Answer: Because an n × n array has m = n² elements,
and the algorithm in Section 14.7.4, when
applied to an array with m elements, is
O(m log(m)), we have an O(n²log(n)) algorithm.
Recall that log(n²) = 2 log(n), and the
factor of 2 is irrelevant in the big-Oh notation.
Sorting and Searching in the Java Library - Sorting
You do not need to write sorting and searching algorithms
Use methods in the Arrays and Collections classes
The Arrays class contains static sort methods.
To sort an array of integers:
int[] a = . . . ;
Arrays.sort(a);
That sort method uses the Quicksort algorithm (see Special Topic 14.3).
Sorting and Searching in the Java Library - Binary Search
Arrays and Collections classes contain static binarySearch methods.
If the element is not found, returns -k - 1
Where k is the position before which the element should be inserted
For example
int[] a = { 1, 4, 9 };
int v = 7;
int pos = Arrays.binarySearch(a, v);
// Returns –3; v should be inserted before position 2
Comparing Objects
Arrays.sort sorts objects of classes that implement Comparable interface:
public interface Comparable
{
int compareTo(Object otherObject);
}
The call a.compareTo(b) returns
A negative number if a should come before b
0 if a and b are the same
A positive number otherwise
Comparing Objects
Several classes in Java (e.g. String and Date) implement Comparable.
You can implement Comparable interface for your own classes.

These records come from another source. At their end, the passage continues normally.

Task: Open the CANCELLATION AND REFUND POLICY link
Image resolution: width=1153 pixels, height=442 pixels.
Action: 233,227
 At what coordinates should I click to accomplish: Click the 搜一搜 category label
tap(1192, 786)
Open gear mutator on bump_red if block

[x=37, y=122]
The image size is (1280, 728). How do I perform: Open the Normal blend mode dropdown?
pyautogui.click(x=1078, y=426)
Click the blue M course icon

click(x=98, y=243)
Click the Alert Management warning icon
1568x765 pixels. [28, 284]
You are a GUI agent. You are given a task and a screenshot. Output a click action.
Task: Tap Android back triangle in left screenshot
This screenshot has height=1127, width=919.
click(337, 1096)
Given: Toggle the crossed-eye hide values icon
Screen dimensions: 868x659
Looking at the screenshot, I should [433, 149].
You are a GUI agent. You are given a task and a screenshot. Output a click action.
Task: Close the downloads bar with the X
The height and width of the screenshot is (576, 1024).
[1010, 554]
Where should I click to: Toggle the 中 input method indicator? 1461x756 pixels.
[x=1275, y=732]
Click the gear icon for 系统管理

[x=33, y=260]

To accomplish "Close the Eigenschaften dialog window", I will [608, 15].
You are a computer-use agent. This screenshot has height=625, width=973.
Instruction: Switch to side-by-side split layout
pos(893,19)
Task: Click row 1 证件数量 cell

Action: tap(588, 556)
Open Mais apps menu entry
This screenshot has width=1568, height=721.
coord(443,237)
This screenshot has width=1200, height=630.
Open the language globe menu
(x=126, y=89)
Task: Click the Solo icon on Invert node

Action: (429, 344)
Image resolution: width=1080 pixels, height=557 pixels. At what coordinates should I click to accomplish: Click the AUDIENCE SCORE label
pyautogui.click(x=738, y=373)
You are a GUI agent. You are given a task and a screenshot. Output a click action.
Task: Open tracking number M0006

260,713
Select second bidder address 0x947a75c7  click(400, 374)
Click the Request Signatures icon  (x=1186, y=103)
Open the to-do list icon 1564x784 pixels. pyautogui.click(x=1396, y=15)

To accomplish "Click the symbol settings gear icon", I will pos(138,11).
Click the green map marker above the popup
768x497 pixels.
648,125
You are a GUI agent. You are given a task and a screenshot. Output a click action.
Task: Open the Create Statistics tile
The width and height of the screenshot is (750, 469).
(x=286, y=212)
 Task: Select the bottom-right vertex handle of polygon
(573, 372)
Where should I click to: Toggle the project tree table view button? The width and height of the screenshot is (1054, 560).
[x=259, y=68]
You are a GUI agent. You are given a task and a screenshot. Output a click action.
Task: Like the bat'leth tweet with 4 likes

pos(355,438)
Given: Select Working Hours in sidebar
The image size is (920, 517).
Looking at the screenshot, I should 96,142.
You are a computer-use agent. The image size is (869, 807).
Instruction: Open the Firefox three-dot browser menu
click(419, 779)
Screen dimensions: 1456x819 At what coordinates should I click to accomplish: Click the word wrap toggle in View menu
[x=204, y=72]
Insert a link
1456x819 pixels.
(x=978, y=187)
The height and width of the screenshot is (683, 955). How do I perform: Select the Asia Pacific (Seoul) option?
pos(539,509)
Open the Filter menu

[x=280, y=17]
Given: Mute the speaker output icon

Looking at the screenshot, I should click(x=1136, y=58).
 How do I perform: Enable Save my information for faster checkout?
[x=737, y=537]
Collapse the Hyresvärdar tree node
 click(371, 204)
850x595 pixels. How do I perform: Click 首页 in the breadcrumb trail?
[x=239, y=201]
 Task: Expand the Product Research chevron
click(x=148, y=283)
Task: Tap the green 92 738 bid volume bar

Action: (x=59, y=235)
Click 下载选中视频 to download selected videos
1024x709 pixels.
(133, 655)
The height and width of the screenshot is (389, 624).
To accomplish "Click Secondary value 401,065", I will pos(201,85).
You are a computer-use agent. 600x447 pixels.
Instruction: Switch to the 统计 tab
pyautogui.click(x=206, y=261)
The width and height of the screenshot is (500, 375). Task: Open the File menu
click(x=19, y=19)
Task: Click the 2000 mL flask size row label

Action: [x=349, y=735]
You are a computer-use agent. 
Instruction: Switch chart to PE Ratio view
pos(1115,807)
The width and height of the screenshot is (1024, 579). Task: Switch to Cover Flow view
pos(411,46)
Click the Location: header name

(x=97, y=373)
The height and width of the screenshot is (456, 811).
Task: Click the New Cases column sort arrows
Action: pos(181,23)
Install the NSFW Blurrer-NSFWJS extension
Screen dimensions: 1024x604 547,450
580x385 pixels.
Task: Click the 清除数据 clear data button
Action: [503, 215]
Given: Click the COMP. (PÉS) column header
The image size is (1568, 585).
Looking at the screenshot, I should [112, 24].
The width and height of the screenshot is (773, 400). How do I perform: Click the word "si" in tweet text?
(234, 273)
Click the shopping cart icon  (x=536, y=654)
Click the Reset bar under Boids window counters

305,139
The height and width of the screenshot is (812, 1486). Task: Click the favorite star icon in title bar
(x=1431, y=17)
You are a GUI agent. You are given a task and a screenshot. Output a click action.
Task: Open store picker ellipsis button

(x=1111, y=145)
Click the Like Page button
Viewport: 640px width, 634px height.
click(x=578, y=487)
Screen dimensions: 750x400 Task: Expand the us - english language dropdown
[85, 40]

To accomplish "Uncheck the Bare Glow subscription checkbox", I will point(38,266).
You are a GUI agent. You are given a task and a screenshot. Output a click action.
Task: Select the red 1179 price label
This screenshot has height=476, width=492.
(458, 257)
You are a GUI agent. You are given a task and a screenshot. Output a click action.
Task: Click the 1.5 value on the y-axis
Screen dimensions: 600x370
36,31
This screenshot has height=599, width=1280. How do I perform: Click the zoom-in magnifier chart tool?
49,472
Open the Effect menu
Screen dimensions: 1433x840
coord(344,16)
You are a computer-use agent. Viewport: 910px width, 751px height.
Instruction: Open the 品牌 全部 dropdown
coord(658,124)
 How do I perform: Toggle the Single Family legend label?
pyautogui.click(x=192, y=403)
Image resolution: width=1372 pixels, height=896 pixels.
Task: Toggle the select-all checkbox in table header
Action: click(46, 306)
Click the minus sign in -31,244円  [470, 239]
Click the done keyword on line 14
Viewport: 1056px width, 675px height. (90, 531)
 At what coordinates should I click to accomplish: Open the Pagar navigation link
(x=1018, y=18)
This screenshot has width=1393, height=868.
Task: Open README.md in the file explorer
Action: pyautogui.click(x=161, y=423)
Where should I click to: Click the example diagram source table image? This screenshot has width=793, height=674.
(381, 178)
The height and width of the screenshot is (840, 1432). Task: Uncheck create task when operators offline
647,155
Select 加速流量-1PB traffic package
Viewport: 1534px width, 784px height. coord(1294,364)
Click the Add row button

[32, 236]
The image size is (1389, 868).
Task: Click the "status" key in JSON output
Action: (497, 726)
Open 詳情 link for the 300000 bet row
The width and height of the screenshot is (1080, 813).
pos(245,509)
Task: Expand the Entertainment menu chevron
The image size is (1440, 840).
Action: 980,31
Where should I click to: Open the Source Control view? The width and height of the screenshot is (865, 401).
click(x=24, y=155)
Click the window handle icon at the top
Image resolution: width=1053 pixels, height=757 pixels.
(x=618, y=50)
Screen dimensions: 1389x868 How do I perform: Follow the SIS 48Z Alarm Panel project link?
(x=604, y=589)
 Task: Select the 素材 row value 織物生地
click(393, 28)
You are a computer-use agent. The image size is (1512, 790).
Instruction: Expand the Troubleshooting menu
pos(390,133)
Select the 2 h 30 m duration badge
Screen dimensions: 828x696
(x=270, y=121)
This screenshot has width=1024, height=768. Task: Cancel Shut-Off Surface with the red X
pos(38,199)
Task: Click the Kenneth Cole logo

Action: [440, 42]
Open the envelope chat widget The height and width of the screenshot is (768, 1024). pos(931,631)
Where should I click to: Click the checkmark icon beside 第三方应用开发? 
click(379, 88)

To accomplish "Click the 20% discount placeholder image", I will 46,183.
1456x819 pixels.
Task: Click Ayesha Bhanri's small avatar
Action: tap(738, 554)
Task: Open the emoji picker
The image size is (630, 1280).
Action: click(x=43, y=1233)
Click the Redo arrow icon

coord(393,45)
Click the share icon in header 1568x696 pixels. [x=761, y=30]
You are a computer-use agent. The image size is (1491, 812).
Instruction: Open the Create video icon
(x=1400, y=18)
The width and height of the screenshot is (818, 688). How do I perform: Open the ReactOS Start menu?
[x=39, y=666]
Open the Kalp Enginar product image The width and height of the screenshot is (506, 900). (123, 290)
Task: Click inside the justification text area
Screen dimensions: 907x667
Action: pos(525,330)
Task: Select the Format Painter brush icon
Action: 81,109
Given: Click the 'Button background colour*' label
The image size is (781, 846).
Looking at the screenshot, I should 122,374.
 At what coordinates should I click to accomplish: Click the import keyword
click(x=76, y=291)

The Country class could implement Comparable:
public class Country implements Comparable
{
public int compareTo(Object otherObject)
{
Country other = (Country) otherObject;
if (area < other.area) { return -1; }
else if (area == other.area) { return 0; }
else { return 1; }
}
}
You could pass an array of countries to Arrays.sort
Country[] countries = new Country[n];
// Add countries
Arrays.sort(countries); // Sorts by increasing area
Self Check 14.27
Why can't the Arrays.sort method sort an array of Rectangle
objects?
Answer:
The Rectangle class does not implement the Comparable
interface.
Self Check 14.28
What steps would you need to take to sort an array of BankAccount
objects by increasing balance?
Answer:
The BankAccount class needs to implement the Comparable
interface. Its compareTo method must compare the bank balances.
Self Check 14.29
Why is it useful that the Arrays.binarySearch method indicates the position where
a missing element should be inserted?
Answer: Then you know where to insert it so that the
array stays sorted, and you can keep using
binary search.
Self Check 14.30
Why does Arrays.binarySearch return –k – 1 and not –k to indicate that a value is
not present and should be inserted before position k?
Answer: Otherwise, you would not know whether a
value is present when the method returns 0.